Source records:
begin

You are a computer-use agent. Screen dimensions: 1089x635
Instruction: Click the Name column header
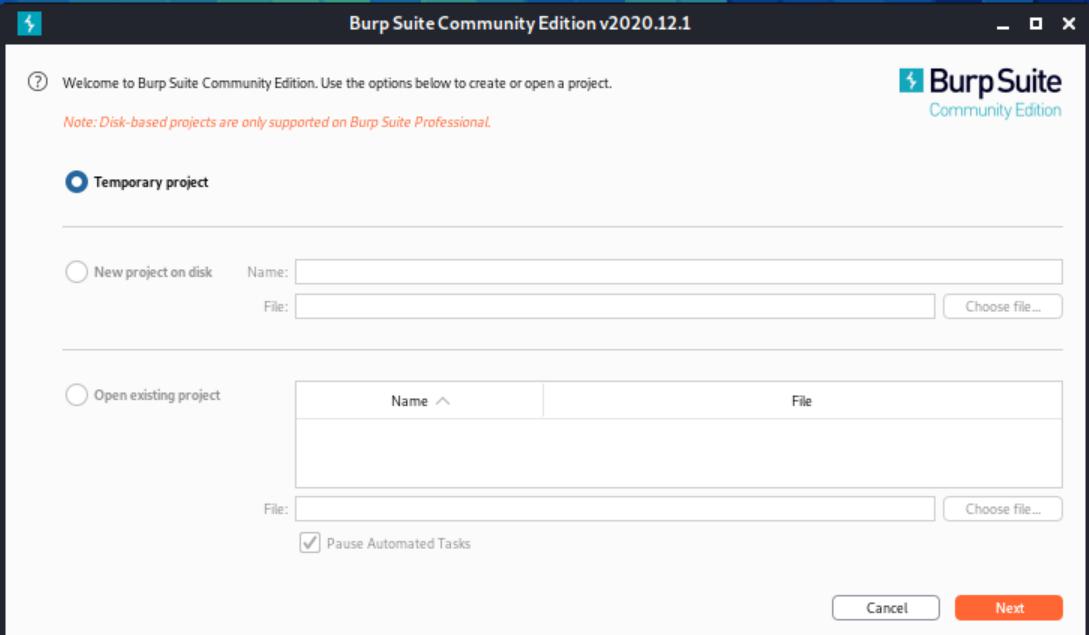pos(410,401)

end
begin

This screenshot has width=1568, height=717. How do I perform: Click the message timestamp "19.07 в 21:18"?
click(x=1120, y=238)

end

Aim of the exercise: Please reproduce the rows from the line containing "This screenshot has" through the line containing "click(x=1120, y=238)", both included, with every character unchanged.

Exercise output:
This screenshot has width=1568, height=717. How do I perform: Click the message timestamp "19.07 в 21:18"?
click(x=1120, y=238)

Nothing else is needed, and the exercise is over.